Trump first introduced the executive order the month he became president, in January 2017, with plans to put it into effect almost immediately, setting off a series of protests in airports across the country. The ban went through several makeovers, each met with backlash, but the SCOTUS ultimately signed off on the third iteration of the executive order.
Despite Trump’s claim that the ban was “not a Muslim ban,” he noted an exception to the travel restrictions for Christians coming from these countries. In plain language, that means it’s a Muslim ban.
Trump faced so much backlash over the ban, and injunctions from several federal judges, that even he seemed shocked when the 5-4 decision was announced on Tuesday.
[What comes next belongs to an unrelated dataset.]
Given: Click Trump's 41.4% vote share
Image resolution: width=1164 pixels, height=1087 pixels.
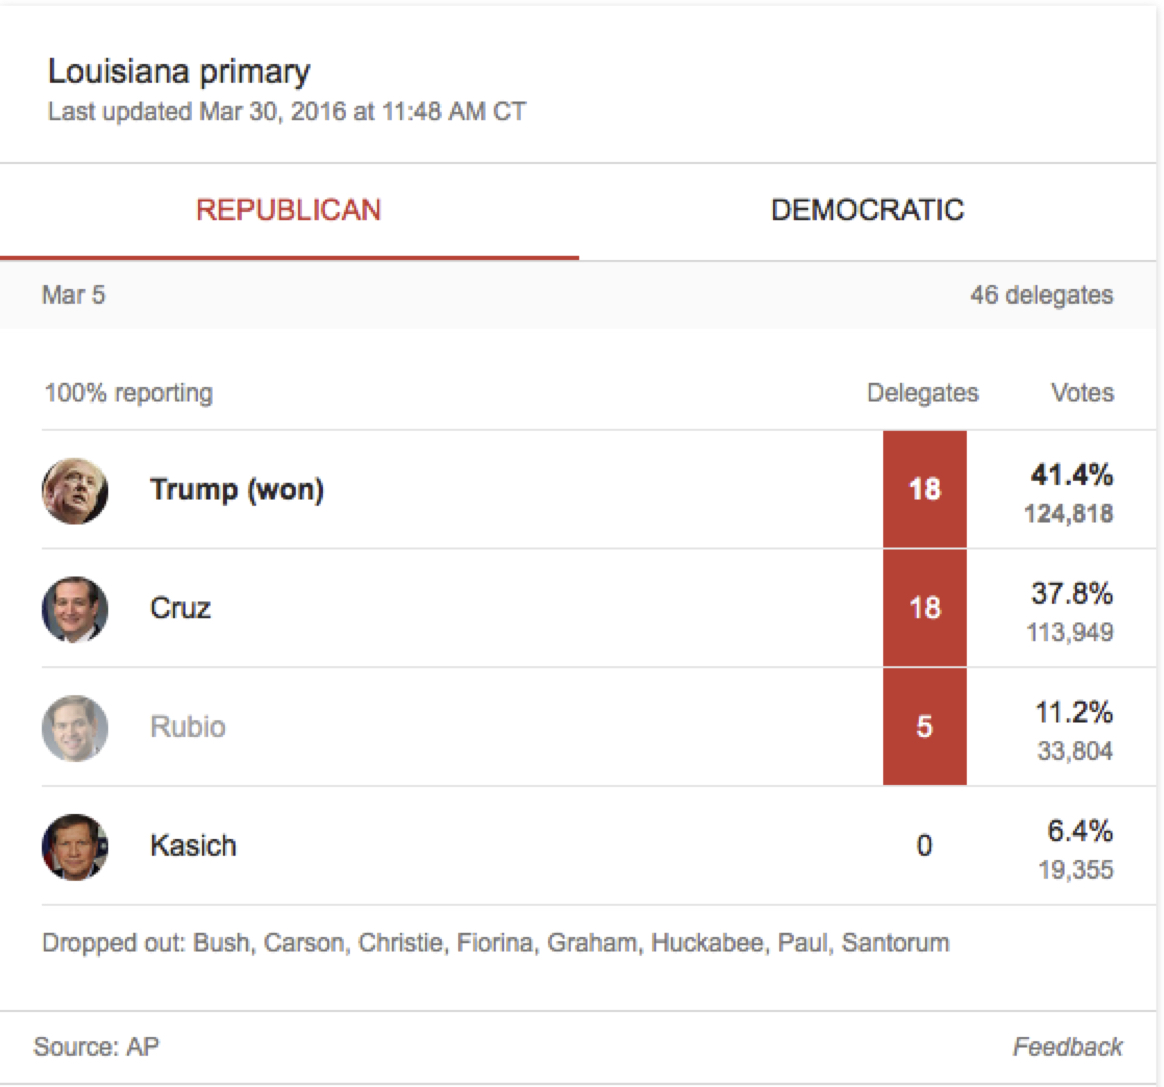Looking at the screenshot, I should [x=1072, y=474].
The decision, written by Chief Justice John Roberts, argues “that restricting entry of aliens who could not be vetted with adequate information was in the national interest,” and that the Immigration and Nationality Act gave Trump the authority to determine “whether and when to suspend entry, whose entry to suspend, for how long, and on what conditions.”
But the ban does little to protect the U.S. from terrorism. Instead, it continues to breed Islamophobic terrorism within the states. Shortly after the first ban was signed, a mosque in Texas was set on fire, and hate crimes against Muslims have continued to increased since Trump took office.
Justices Sonia Sotomayor and Ruth Bader Ginsberg issued the dissenting opinion. “A reasonable observer would conclude that the Proclamation was motivated by anti-Muslim animus,” they contend, adding that “ignoring the facts, misconstruing our legal precedent, and turning a blind eye to the pain and suffering the Proclamation inflicts upon countless families and individuals, many of whom are United States citizens.”
There’s no question that SCOTUS made the wrong decision today. It’s only a matter of how long it will take, and how many people with have to suffer by it, for them to recognize the gravity of their mistake.